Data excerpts

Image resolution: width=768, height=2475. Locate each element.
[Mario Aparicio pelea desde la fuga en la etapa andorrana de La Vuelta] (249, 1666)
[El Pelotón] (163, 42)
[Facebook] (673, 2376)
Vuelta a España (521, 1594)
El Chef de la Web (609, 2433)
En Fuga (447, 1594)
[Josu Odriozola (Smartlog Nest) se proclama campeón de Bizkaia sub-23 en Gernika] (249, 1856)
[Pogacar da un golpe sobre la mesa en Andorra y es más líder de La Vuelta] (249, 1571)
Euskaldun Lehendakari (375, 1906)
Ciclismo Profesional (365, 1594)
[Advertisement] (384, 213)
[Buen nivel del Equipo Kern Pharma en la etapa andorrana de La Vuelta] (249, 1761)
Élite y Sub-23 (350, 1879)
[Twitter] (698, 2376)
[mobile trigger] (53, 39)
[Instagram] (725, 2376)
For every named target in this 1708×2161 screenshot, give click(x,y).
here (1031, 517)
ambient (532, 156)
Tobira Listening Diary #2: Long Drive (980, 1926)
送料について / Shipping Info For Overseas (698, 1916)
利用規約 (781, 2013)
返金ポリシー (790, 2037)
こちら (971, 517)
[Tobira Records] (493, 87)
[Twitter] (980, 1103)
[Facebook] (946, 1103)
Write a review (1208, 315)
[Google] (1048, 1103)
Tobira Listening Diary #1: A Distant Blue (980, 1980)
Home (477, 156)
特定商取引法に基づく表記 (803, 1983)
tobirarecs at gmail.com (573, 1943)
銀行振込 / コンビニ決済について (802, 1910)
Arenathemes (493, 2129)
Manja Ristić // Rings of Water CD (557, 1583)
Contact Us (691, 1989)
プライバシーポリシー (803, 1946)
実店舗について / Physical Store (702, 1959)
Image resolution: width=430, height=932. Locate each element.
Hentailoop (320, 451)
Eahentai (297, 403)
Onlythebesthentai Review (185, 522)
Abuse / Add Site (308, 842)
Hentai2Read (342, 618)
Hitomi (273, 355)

§ **Work order**
Copy out each line of the data above, exactly, if it lies between the line holding "ambient (532, 156)" and the line holding "プライバシーポリシー (803, 1946)", inclusive; copy no other line.

§ **Exercise result**
ambient (532, 156)
Tobira Listening Diary #2: Long Drive (980, 1926)
送料について / Shipping Info For Overseas (698, 1916)
利用規約 (781, 2013)
返金ポリシー (790, 2037)
こちら (971, 517)
[Tobira Records] (493, 87)
[Twitter] (980, 1103)
[Facebook] (946, 1103)
Write a review (1208, 315)
[Google] (1048, 1103)
Tobira Listening Diary #1: A Distant Blue (980, 1980)
Home (477, 156)
特定商取引法に基づく表記 (803, 1983)
tobirarecs at gmail.com (573, 1943)
銀行振込 / コンビニ決済について (802, 1910)
Arenathemes (493, 2129)
Manja Ristić // Rings of Water CD (557, 1583)
Contact Us (691, 1989)
プライバシーポリシー (803, 1946)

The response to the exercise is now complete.